EXERCISE REQUIREMENTS: Begin your copy at the line that holds "Given: Open the network status tray icon" and carry it through the final line of the data, writing out each line exactly and omitting pictures.
━━━━━━━━━━━━━━━━
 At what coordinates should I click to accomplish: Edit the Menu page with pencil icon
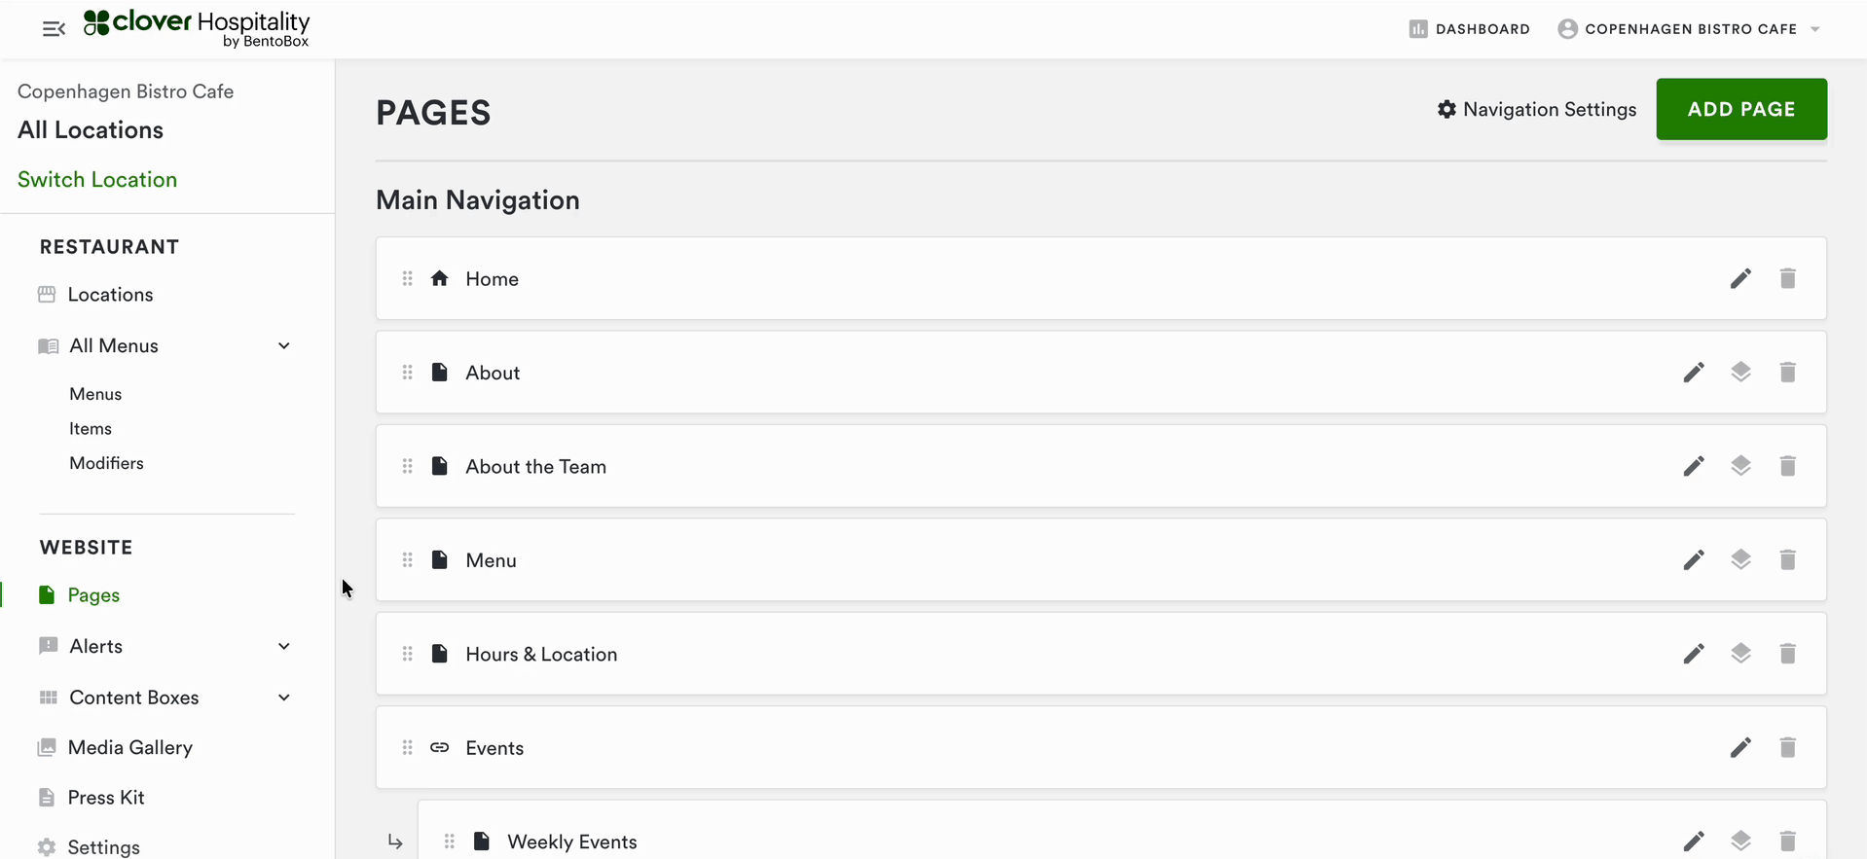tap(1694, 560)
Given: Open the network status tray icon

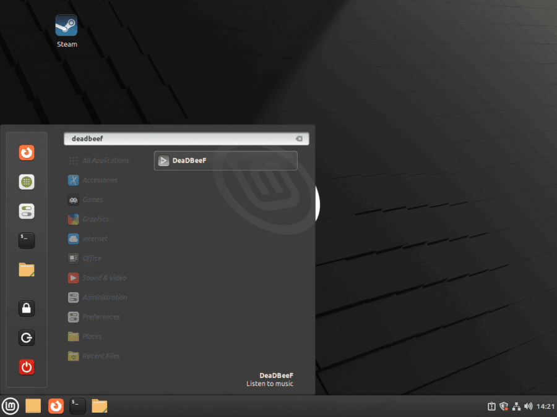Looking at the screenshot, I should click(516, 406).
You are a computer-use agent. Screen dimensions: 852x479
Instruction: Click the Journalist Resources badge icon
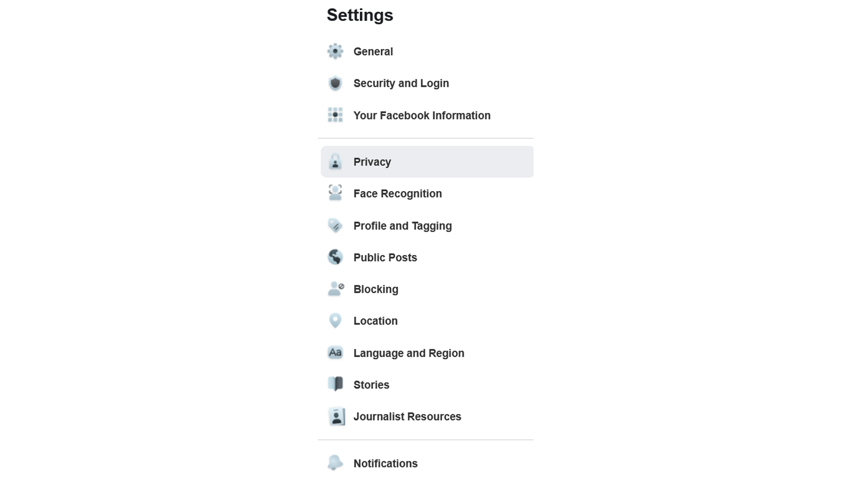tap(336, 417)
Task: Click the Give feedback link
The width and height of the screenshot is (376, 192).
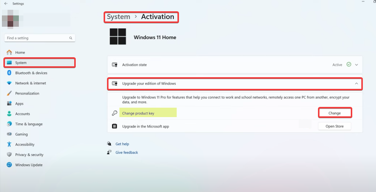Action: point(127,152)
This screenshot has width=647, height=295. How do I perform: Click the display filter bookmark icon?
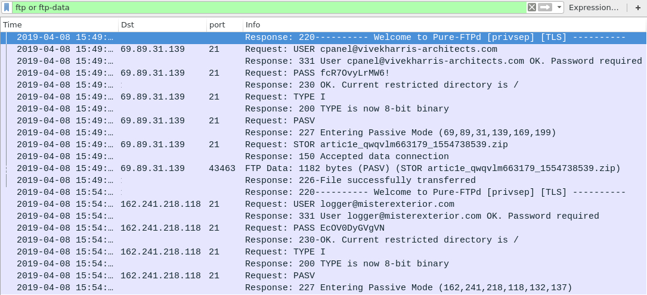click(x=7, y=7)
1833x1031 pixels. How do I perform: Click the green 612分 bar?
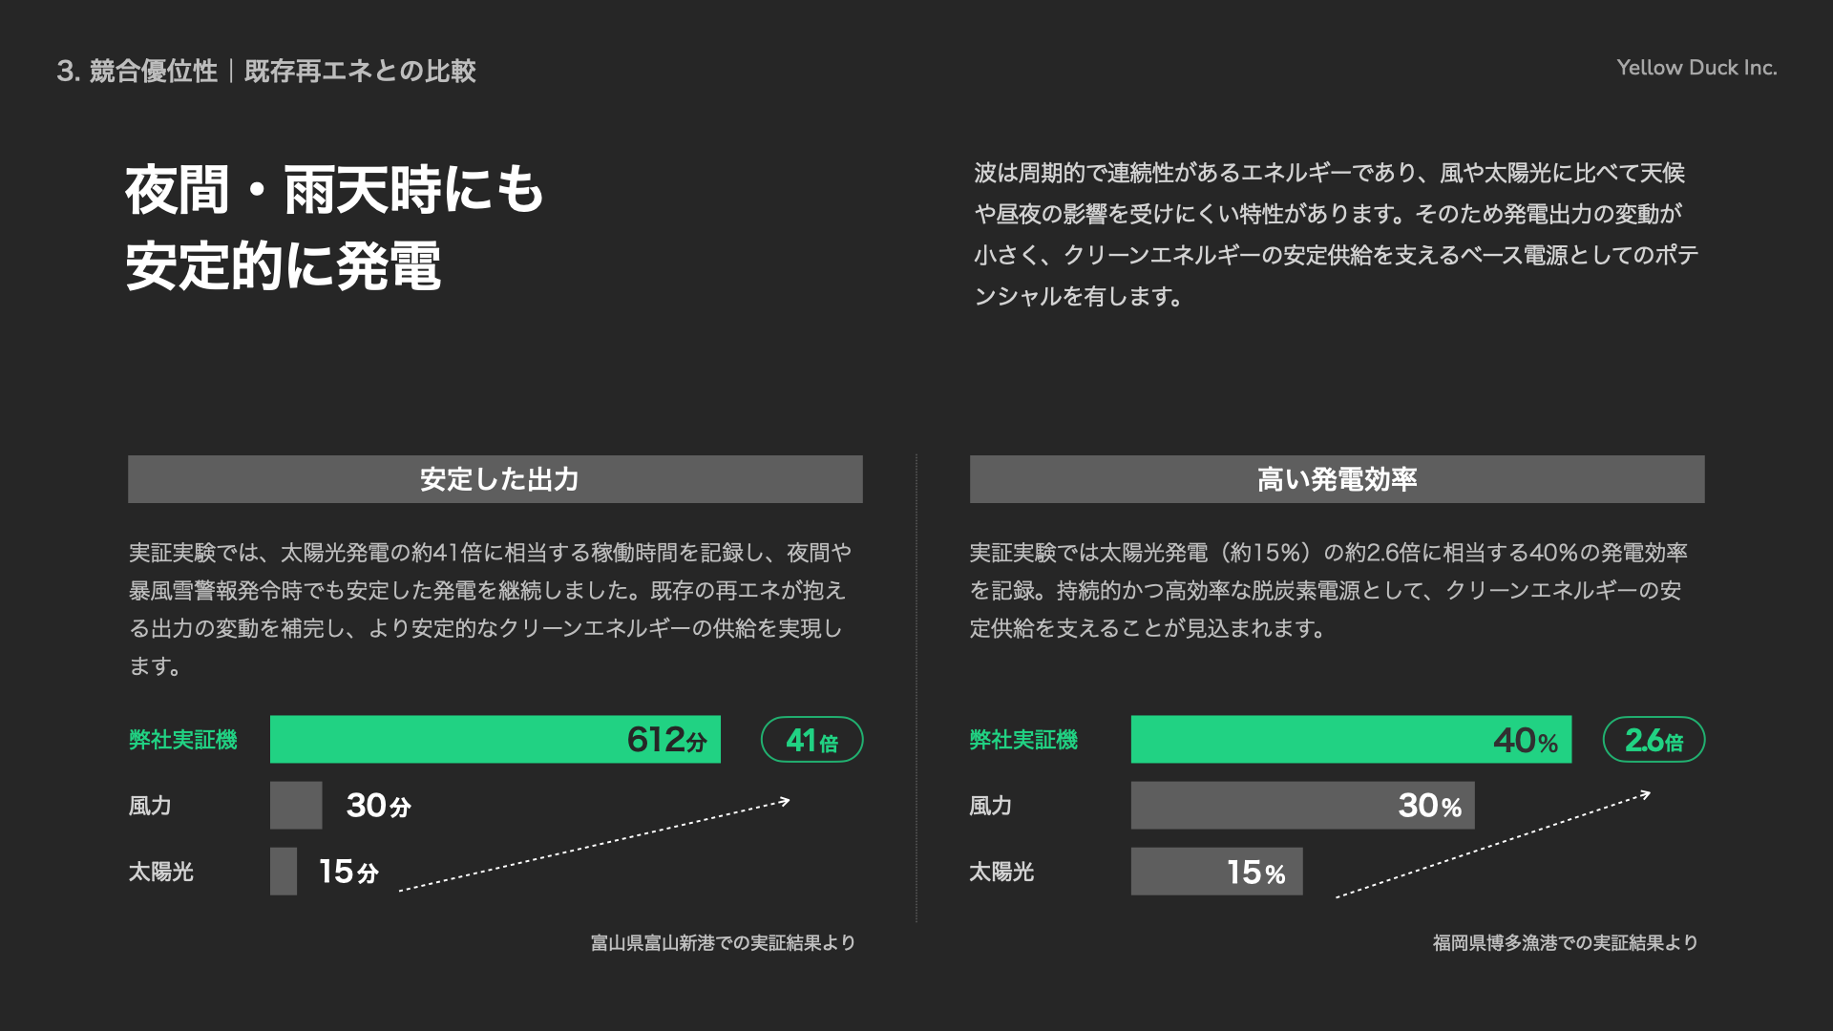pos(495,740)
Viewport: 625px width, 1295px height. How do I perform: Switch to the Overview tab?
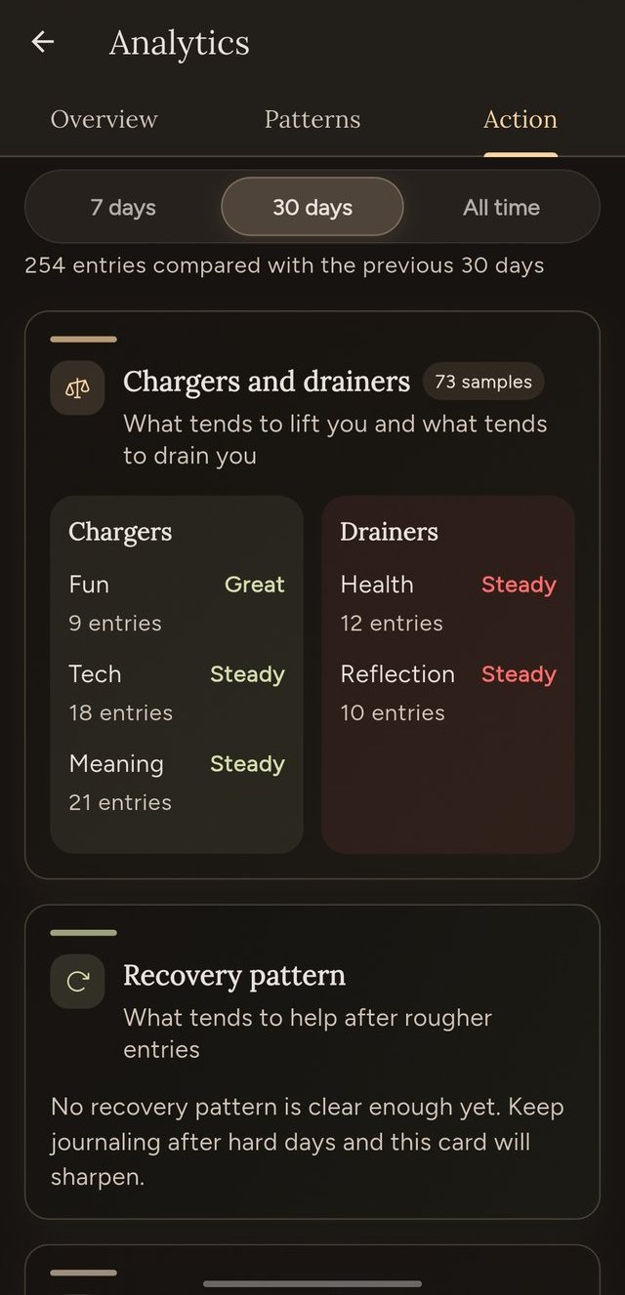coord(104,119)
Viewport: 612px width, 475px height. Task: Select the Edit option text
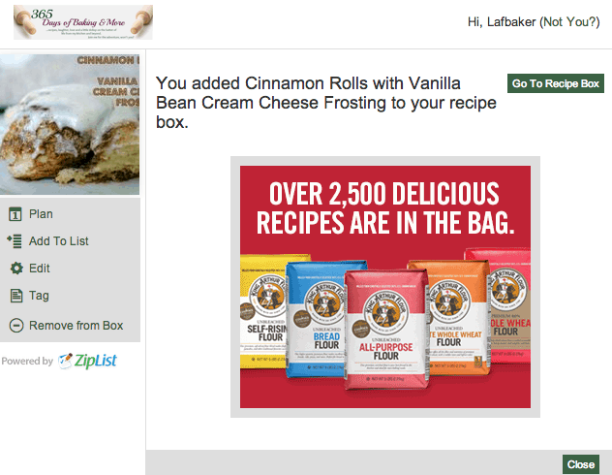(x=40, y=269)
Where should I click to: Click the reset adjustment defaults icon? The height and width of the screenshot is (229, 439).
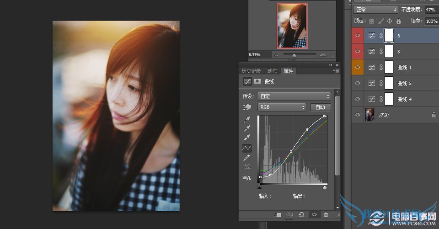click(301, 214)
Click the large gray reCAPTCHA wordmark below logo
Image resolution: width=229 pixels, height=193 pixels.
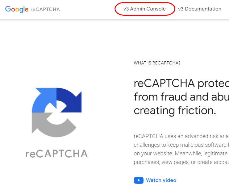click(x=56, y=153)
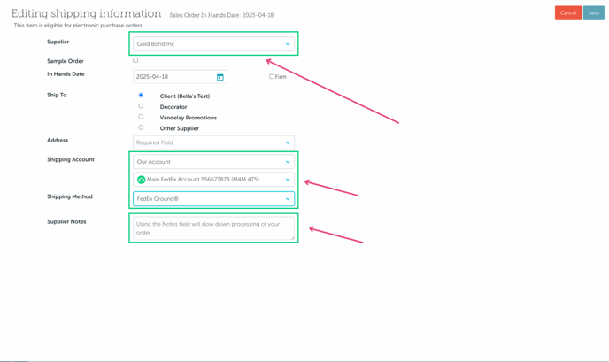
Task: Select Client (Bella's Test) ship-to option
Action: (141, 96)
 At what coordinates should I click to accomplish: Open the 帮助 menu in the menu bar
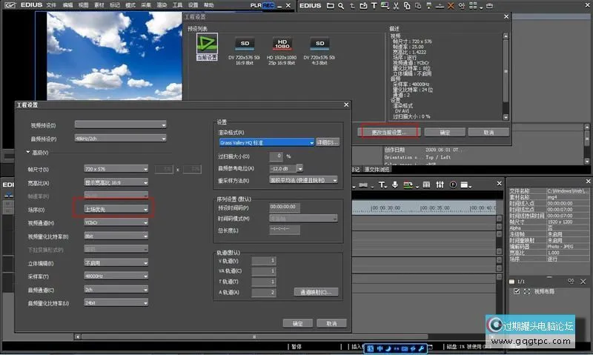(208, 5)
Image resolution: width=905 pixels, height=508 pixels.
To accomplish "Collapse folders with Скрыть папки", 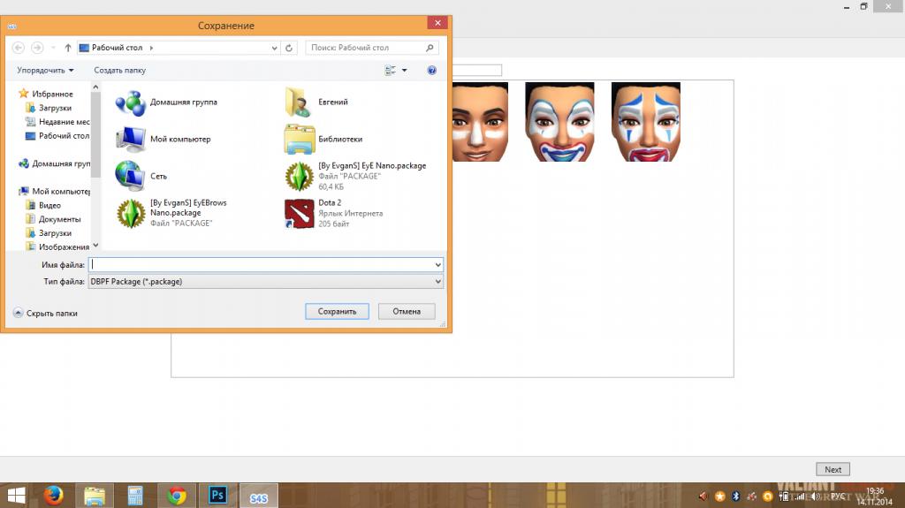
━━━━━━━━━━━━━━━━
ANSWER SECTION:
Given: Open the network status tray icon

Looking at the screenshot, I should click(516, 406).
You are a computer-use agent. Screen dimensions: 852x479
Instruction: Click the Journalist Resources badge icon
tap(336, 417)
Task: Click the Give feedback link
The width and height of the screenshot is (376, 192).
Action: point(127,152)
This screenshot has width=647, height=295. How do I perform: Click the display filter bookmark icon?
click(x=7, y=7)
1833x1031 pixels. How do I perform: Click the green 612分 bar?
pos(495,740)
Viewport: 625px width, 1295px height. How do I perform: Switch to the Overview tab?
coord(104,119)
Viewport: 612px width, 475px height. Task: Select the Edit option text
(x=40, y=269)
Where should I click to: Click the reset adjustment defaults icon? The height and width of the screenshot is (229, 439).
click(301, 214)
Click the large gray reCAPTCHA wordmark below logo
Image resolution: width=229 pixels, height=193 pixels.
click(x=56, y=153)
Task: Select Client (Bella's Test) ship-to option
Action: (141, 96)
 At what coordinates should I click to accomplish: Open the 帮助 menu in the menu bar
(208, 5)
Image resolution: width=905 pixels, height=508 pixels.
To accomplish "Collapse folders with Скрыть папки", 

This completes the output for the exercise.